Ce n’est pas facile de dire clairement ce que je pense sur le sujet de cette discussion, ou plutôt sue le sujet qui a été soulevé en cours de discussion (et non le sujet initial): les relations Cubains/Canadiens (ou étrangers en général). Je comprends très bien les positions, les frustrations et les opinions de chacun des deux côtés de la discussion. Mon opinion est entre les deux. Je vais essayer de résumer ce que je pense. C’est évidemment basé sur ma propre expérience amoureuse, et sur ce que j’ai vu et observé moi-même ici et à Cuba, et sur les témoignages que j’ai lus (sur Cuba Amor entre autres) ou moi-même entendus. C’est ma propre opinion, et je ne pense pas que je sais tout ou que j’ai la seule expérience valable. Et je ne pense pas que ceux qui ont leur conjoint ici sont "vénérés", simplement que peut-être nous avons une expérience plus "complète" sur le sujet.
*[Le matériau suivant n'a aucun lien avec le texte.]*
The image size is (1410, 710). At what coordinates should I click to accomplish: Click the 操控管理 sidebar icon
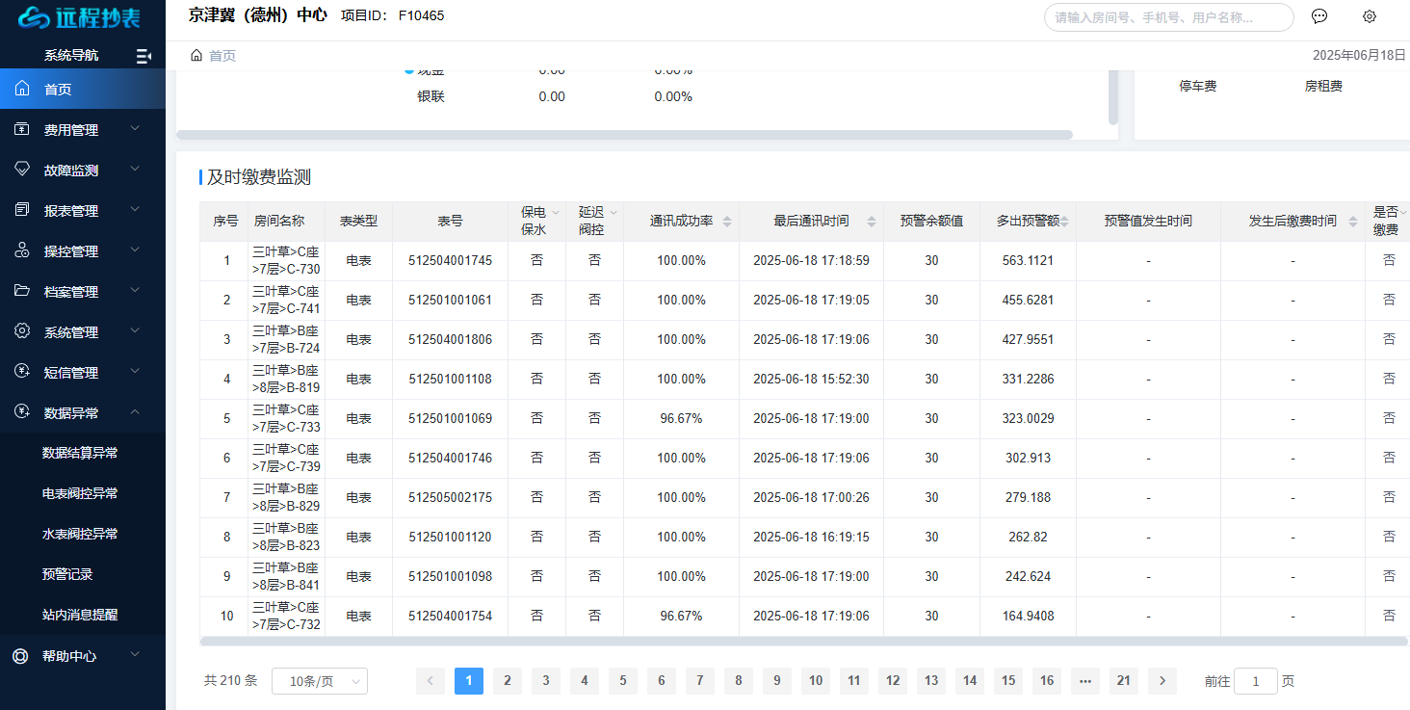point(22,250)
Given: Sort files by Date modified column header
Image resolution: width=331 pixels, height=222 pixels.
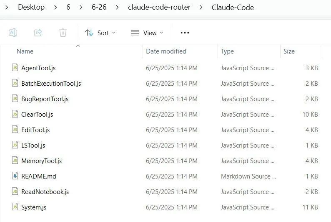Looking at the screenshot, I should 166,51.
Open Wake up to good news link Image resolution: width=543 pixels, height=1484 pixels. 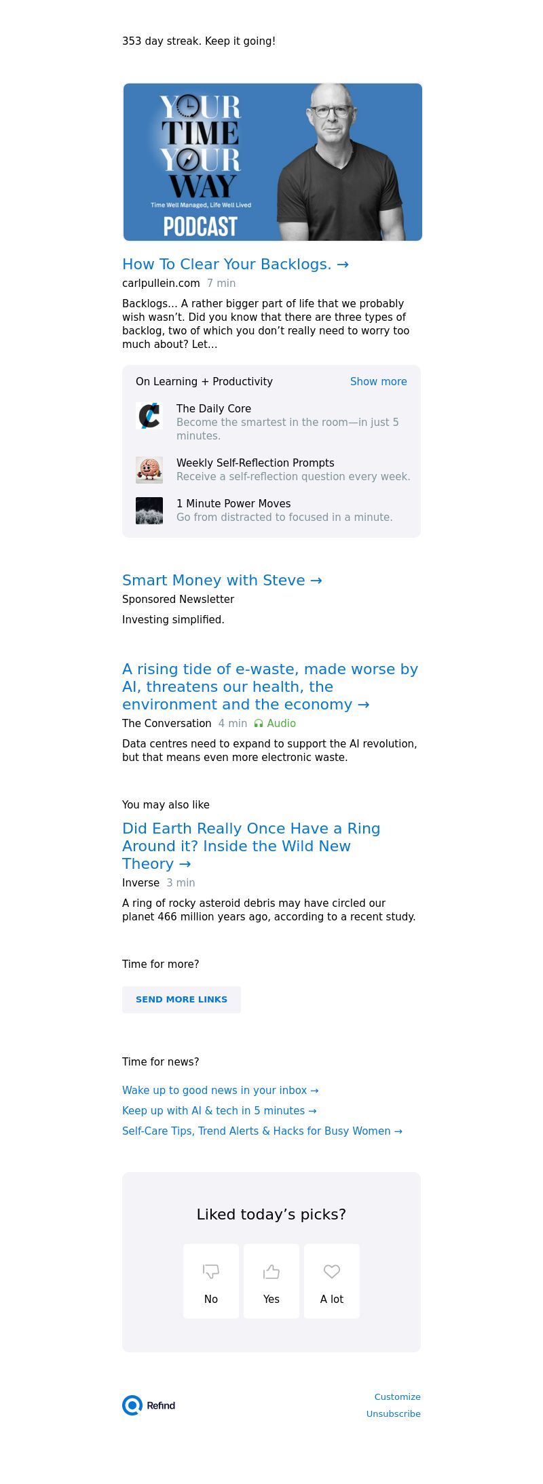[220, 1091]
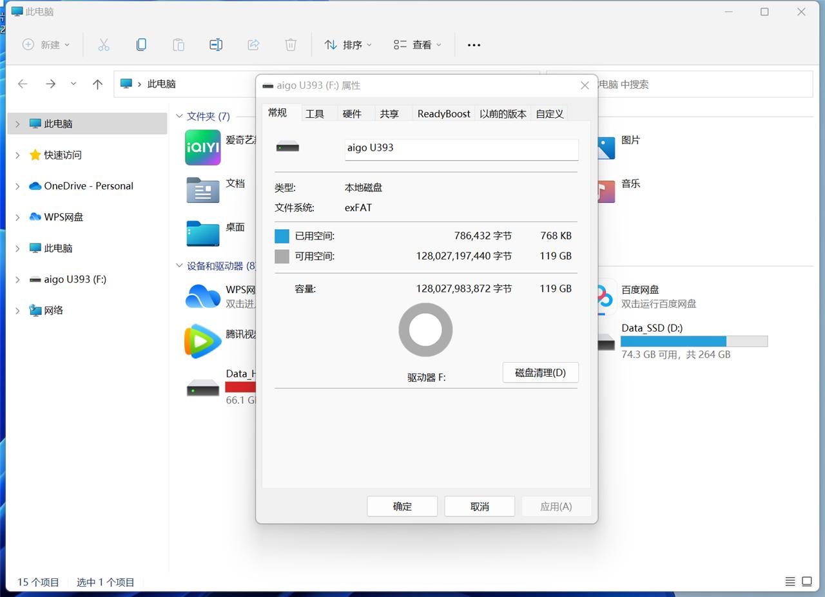Click the drive label input field showing aigo U393
Screen dimensions: 825x597
click(461, 149)
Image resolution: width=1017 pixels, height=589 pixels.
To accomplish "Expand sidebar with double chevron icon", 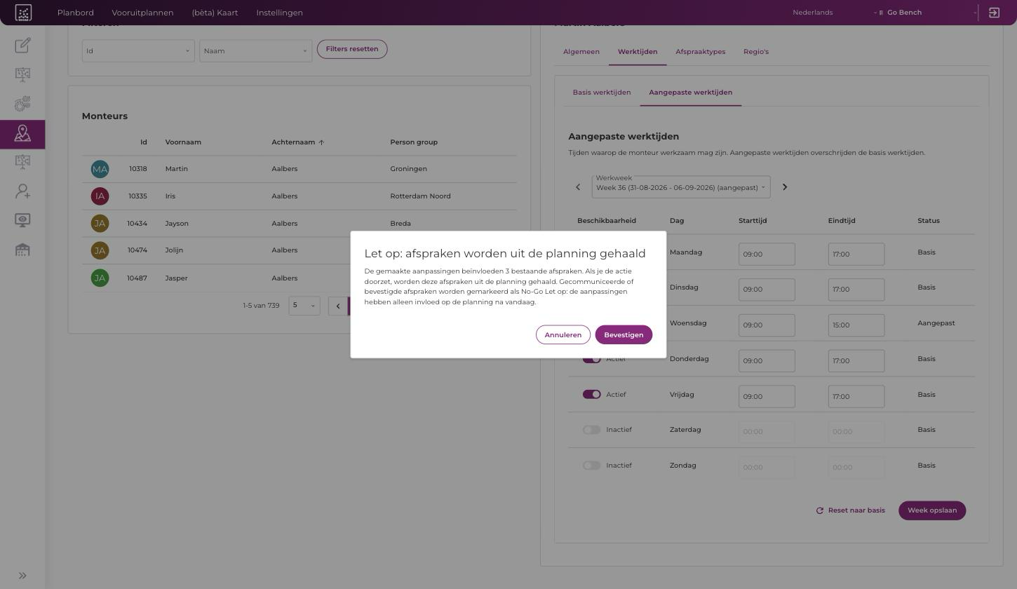I will [22, 576].
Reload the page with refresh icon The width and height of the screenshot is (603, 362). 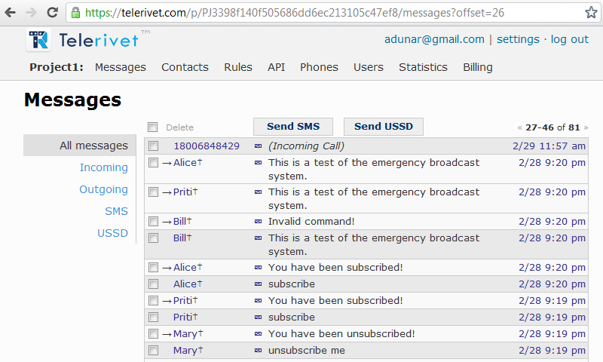(52, 13)
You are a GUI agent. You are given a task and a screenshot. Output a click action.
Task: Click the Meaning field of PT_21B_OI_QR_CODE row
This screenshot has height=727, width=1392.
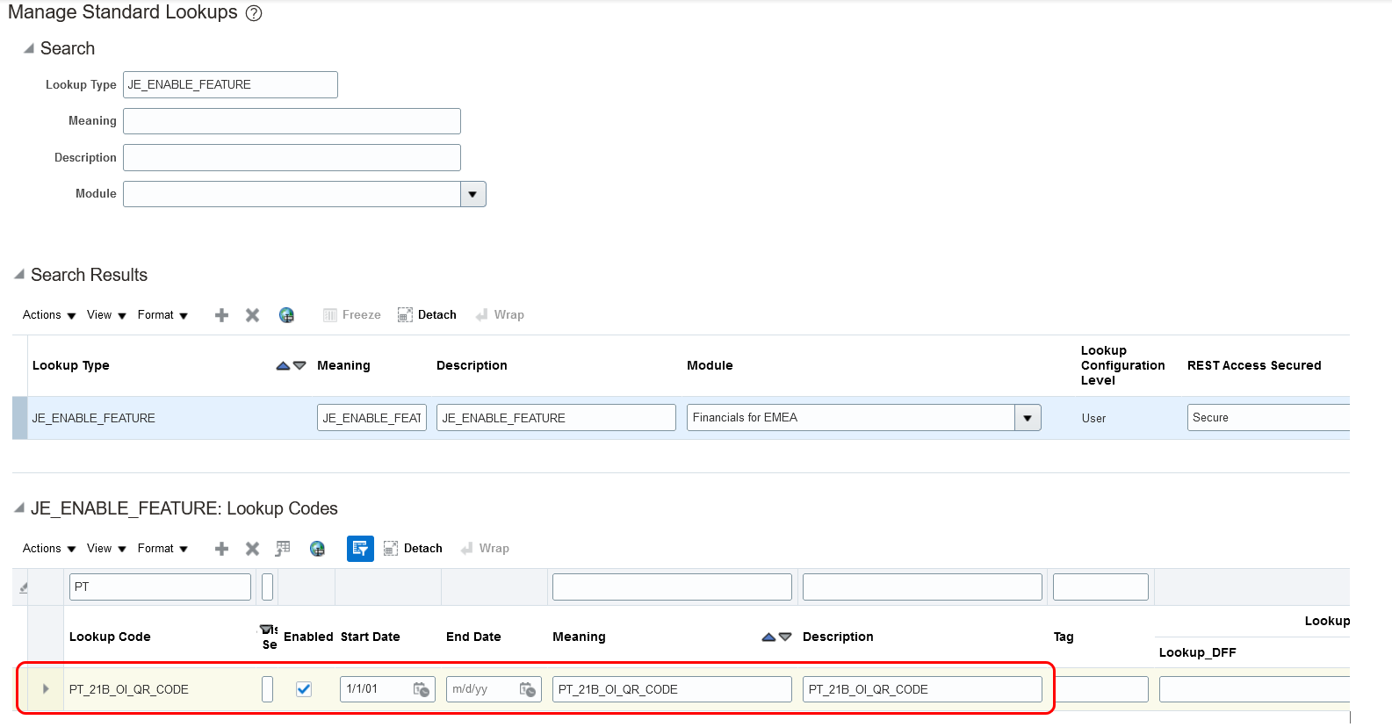[672, 689]
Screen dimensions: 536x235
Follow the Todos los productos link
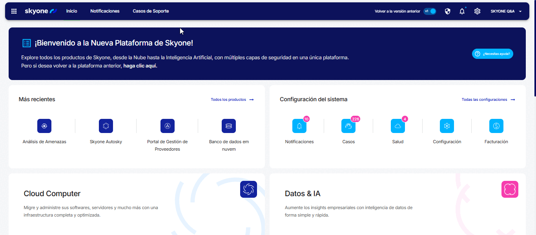(232, 100)
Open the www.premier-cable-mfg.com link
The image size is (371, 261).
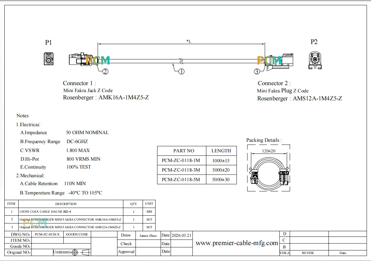pyautogui.click(x=237, y=243)
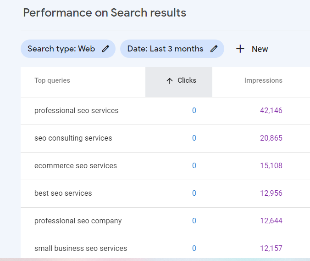Sort table by Impressions column
310x261 pixels.
263,80
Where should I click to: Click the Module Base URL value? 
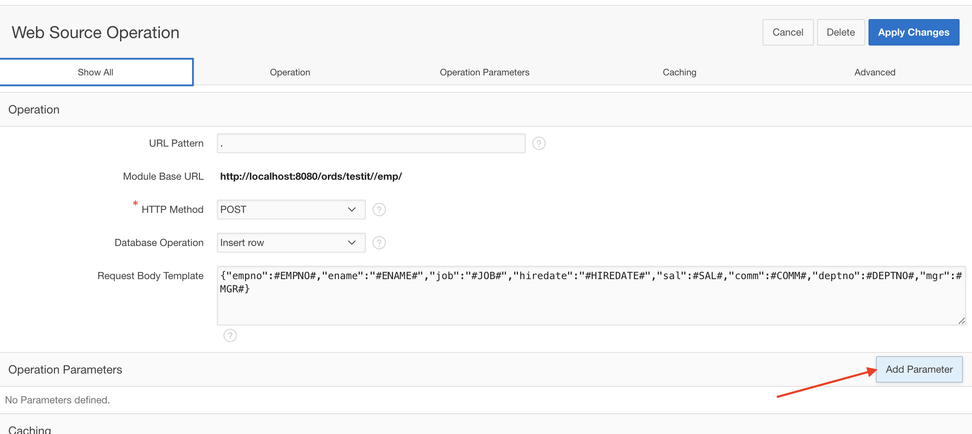(x=311, y=176)
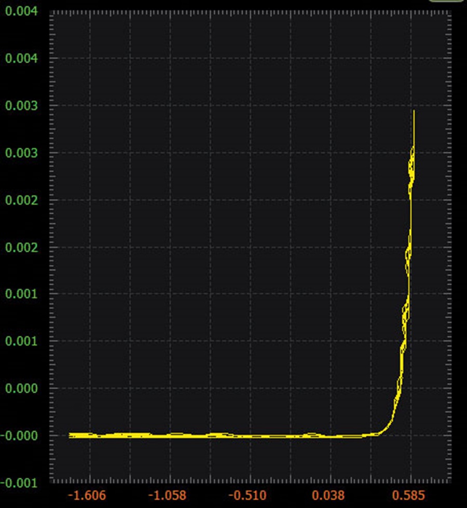Click the upper y-axis label 0.003
467x508 pixels.
click(21, 106)
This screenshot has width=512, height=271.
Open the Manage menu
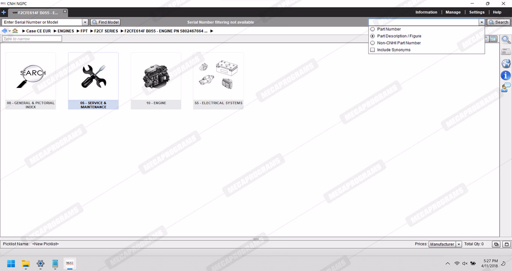click(x=453, y=12)
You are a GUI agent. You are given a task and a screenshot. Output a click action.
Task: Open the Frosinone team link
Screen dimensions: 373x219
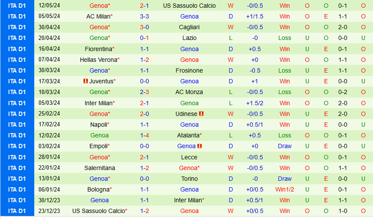tap(189, 70)
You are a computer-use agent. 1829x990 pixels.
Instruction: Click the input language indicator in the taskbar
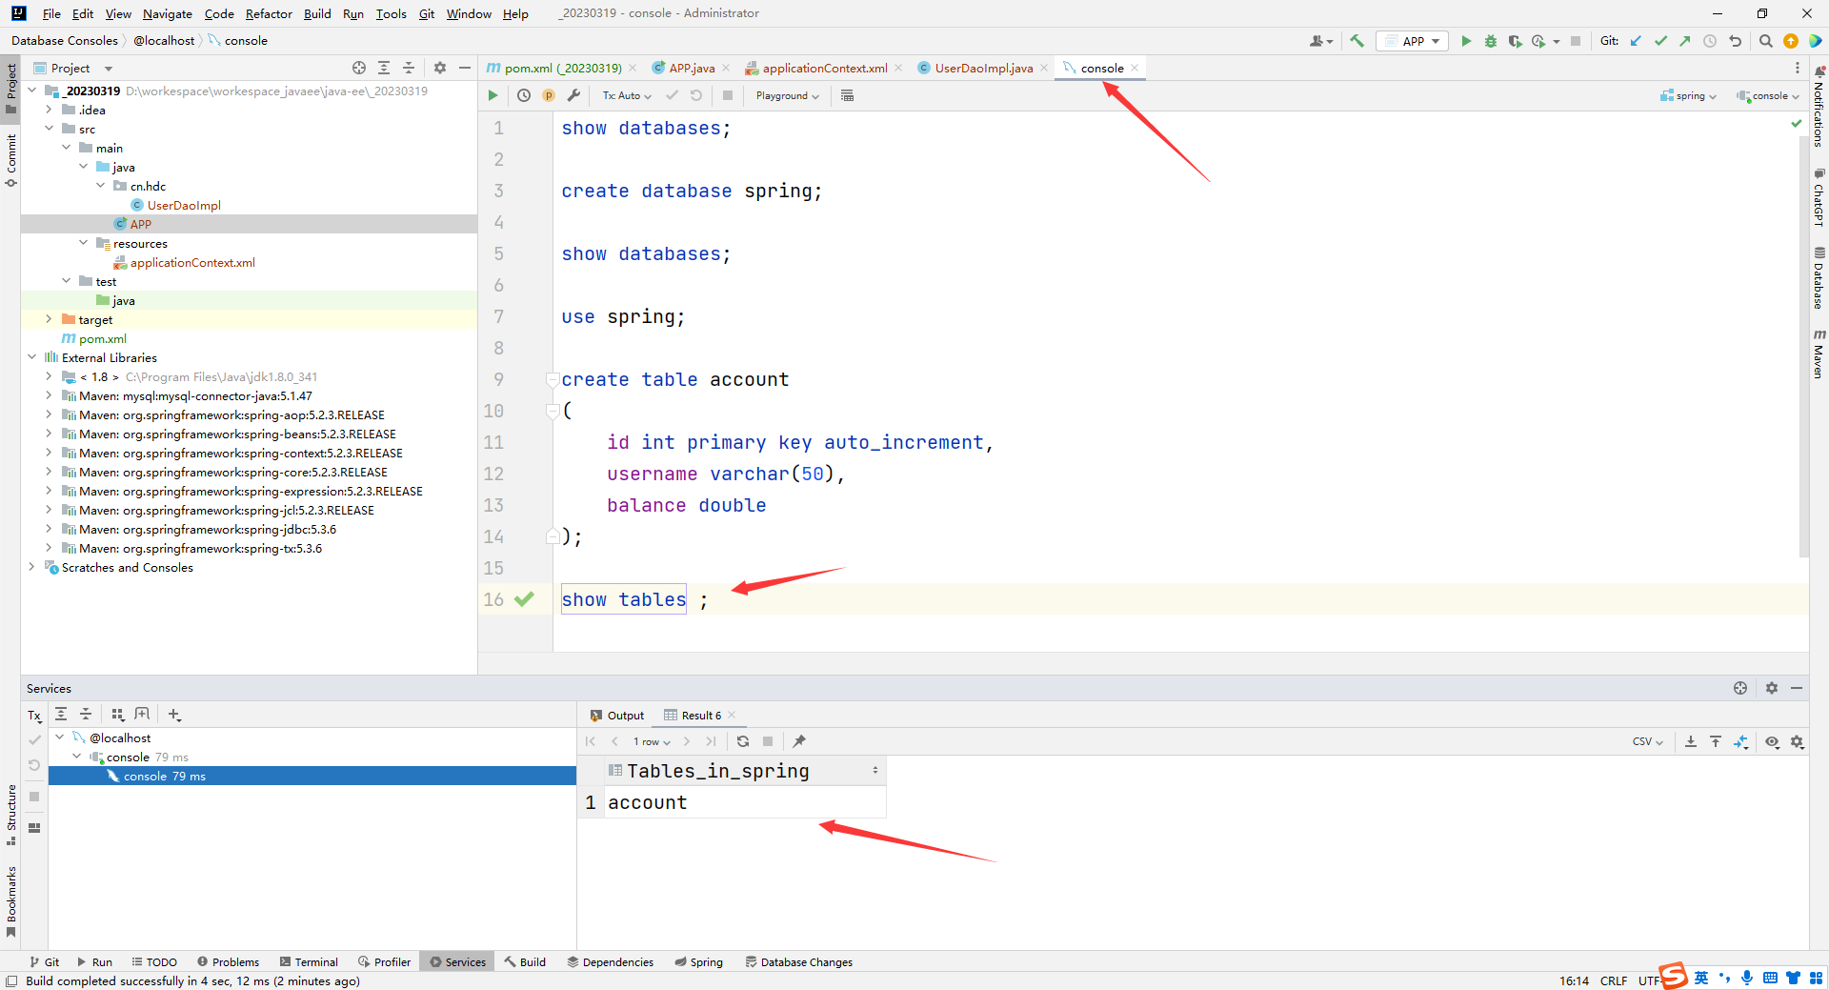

Et je tiens surtout à préciser que je donne ici mon opinion générale sur les relations Cubains/Canadiens, et non sur la relation d’une ou plusieurs personnes en particulier. Et mon but n’est pas de convaincre personne de quitter son novio/a ou de faire la morale à qui que ce soit. Juste d’éclairer ceux qui viennent juste de « tomber en amour » avec un Cubain, et peut-être aider d’autres à voir clair… Parce que plus vous lisez, plus vous vous informez, plus vous comprenez, plus vous diminuez votre risque. Et si je dis des choses que vous savez déjà, ne soyez pas insultés, je ne m’adresse pas à vous en particulier, les gens ne sont pas tous au même niveau de connaissances sur Cuba, et plusieurs nous lisent (et nous liront dans le futur) sans écrire ici. Je pense que les gens qui sont amoureux d’un Cubain n’ont surtout pas besoin de se sentir jugés et méprisés mais au contraire compris et respectés. Je me souviens de m’être sentie comme ça aussi et ça n’aide absolument personne. Je le répète, mon but n’est pas de vous convaincre de laisser tomber votre amoureux/se Cubain/e. Juste que les gens soient conscients dans quoi ils s’embarquent.
Alors voici.
Tout d’abord, je pense qu’il faut être conscient que la très vaste majorité des relations entre Cubains et Canadiens sont basées sur une fraude, dans laquelle le Cubain cherche d’abord à obtenir de l’argent et/ou un visa pour sortir de Cuba. Je dis la très vaste majorité, parce que plusieurs personnes semblent dire « C’est risqué comme n’importe quelle autre relation et de toute façon le taux de divorce est 50% donc ce n’est pas plus risqué avec un Cubain ». Je regrette, mais ce n’est pas la réalité que j’observe. Les couples qui marchent il y en a, mais c’est l’exception plutôt que la règle. Est-ce 70%? 80%? 90%? Je ne le sais pas et personne ne le sait. Mais le risque est nettement plus élevé que dans un mariage entre Canadiens, c’est clair. Et ça ne sert à rien de se mettre la tête dans le sable et de nier le risque, au contraire plus vous en êtes conscients et plus vous l'acceptez, plus vous pouvez faire quelque chose pour diminuer votre risque.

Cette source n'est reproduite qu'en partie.